Many of you will recall that back in 2009 the Department of Homeland Security issued an intelligence report on the threat of right-wing extremist activity driven in part by the stresses of the global financial crisis and a generation of combat veterans returning from emotionally and physically scarring deployments in Iraq and Afghanistan vulnerable to radicalization by extremist groups. There was a big GOP freak out and eventually Secretary Janet Napolitano caved and rescinded the report. As the author of the assessment, Daryl Johnson, recalled in 2017: “Work related to violent right-wing extremism was halted. Law enforcement training also stopped. My unit was disbanded. And, one-by-one, my team of analysts left for other employment. By 2010, there were no intelligence analysts at DHS working domestic terrorism threats.”

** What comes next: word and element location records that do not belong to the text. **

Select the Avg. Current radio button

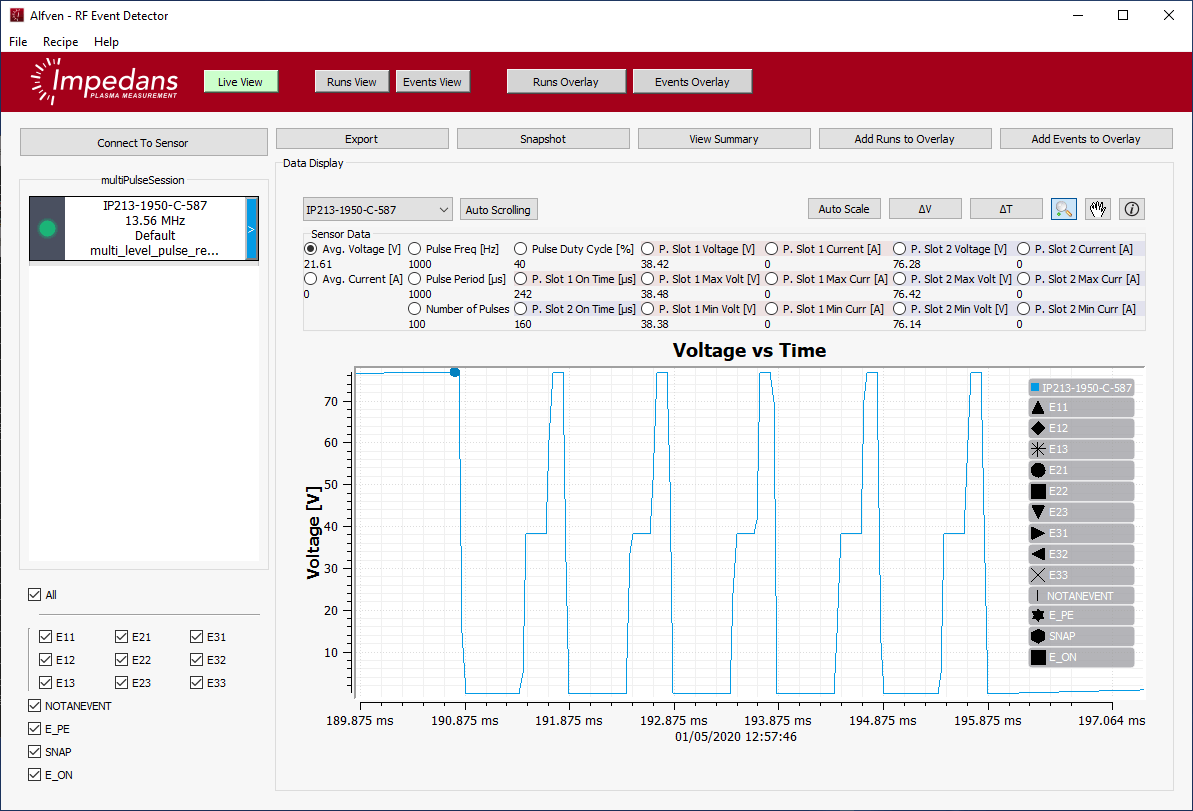point(311,279)

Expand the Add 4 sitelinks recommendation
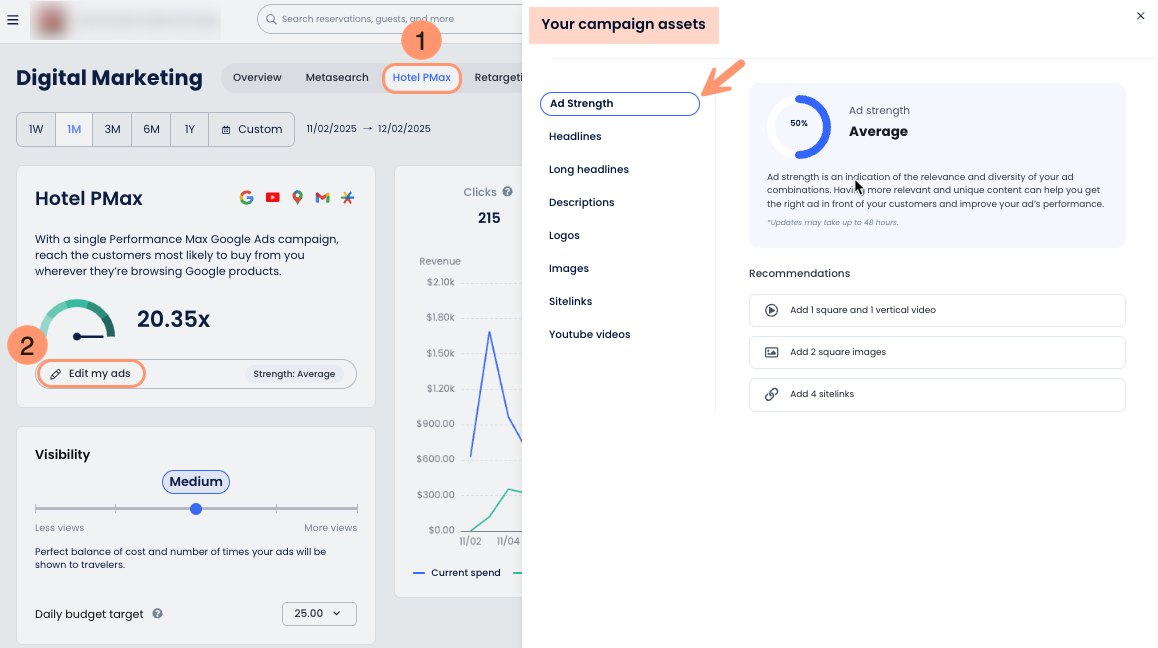tap(937, 394)
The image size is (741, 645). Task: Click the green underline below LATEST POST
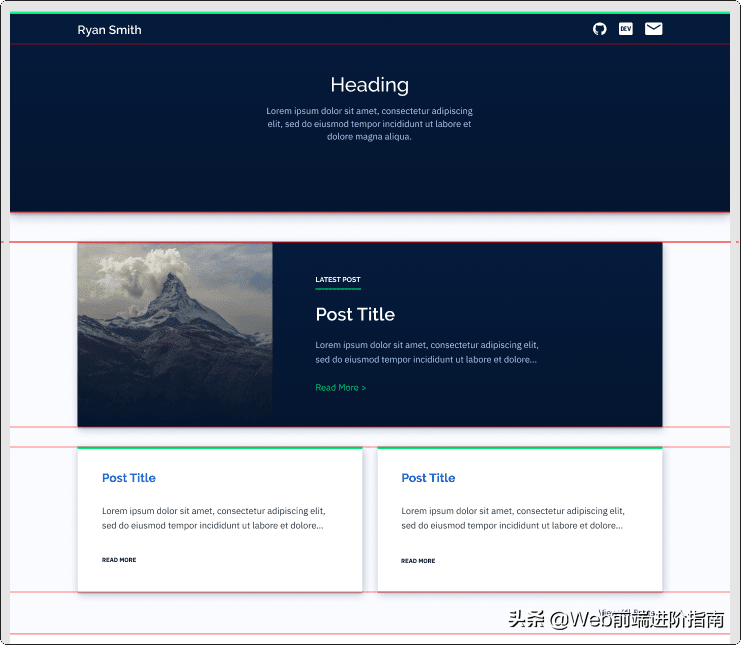click(x=338, y=288)
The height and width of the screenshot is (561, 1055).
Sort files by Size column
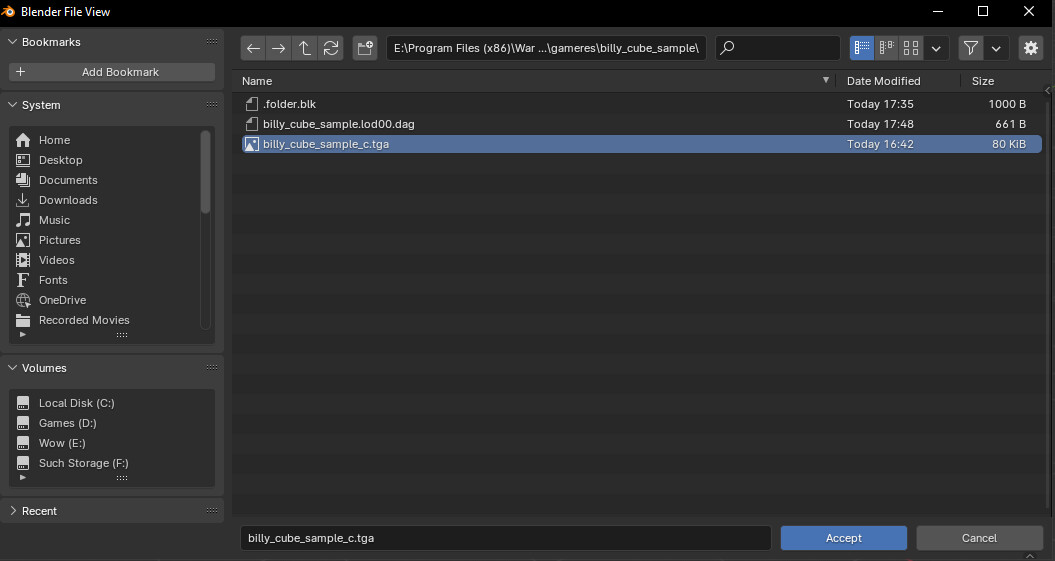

But that wasn’t the first of these cycles.
Go back to April 1995 and the bombing of the Oklahoma City Federal Building. This sparked the first widespread interest in the militia movement which had begun to take root in the country in the 1980s. But Republicans, who had just taken control of Congress in January of that year, quickly shifted gears to defending militias as conservatives being smeared the association with McVeigh and his accomplices. Indeed, in June of 1995 the Senate held a hearing aimed at humanizing members of the militia movement as little more than very motivated conservative activists. As Ken Adams of one Michigan militia group told Senators at the hearing: “What is the militia?. We are doctors, lawyers, people getting involved in their government.”
The whole spectacle turned into a bit of a PR debacle because the militia witnesses turned out to be characteristically feral, meandering off the ‘gee howdy’ bias narrative to darkly warning senators about “vengeance and retribution” and “armed conflict” if their demands weren’t met.
The various sieges and standoffs with the Bundy clan out West is another example of this. The same goes for the armed Trump supporters menacing and invading the State capitol building in Michigan last year. (Later various of those involved were arrested for plotting to capture and execute the state’s governor. Sound familiar?)
The point is that we’ve seen four or four cycles of this drama over the last twenty-five to thirty years: the US government is prevented from taking even basic steps to combat violent right wing extremism because the Republican party either forbids it (when Republicans are in power) or makes the political costs prohibitively high (when Democrats are).
Every time it’s the same. And the coddling of right wing extremists and terrorists by the institutional GOP has led us to a place where a government that spends approaching a trillion dollars a year on military and intelligence capacities had its seat of government stormed by an insurrectionist crowd acting at the behest of a renegade President.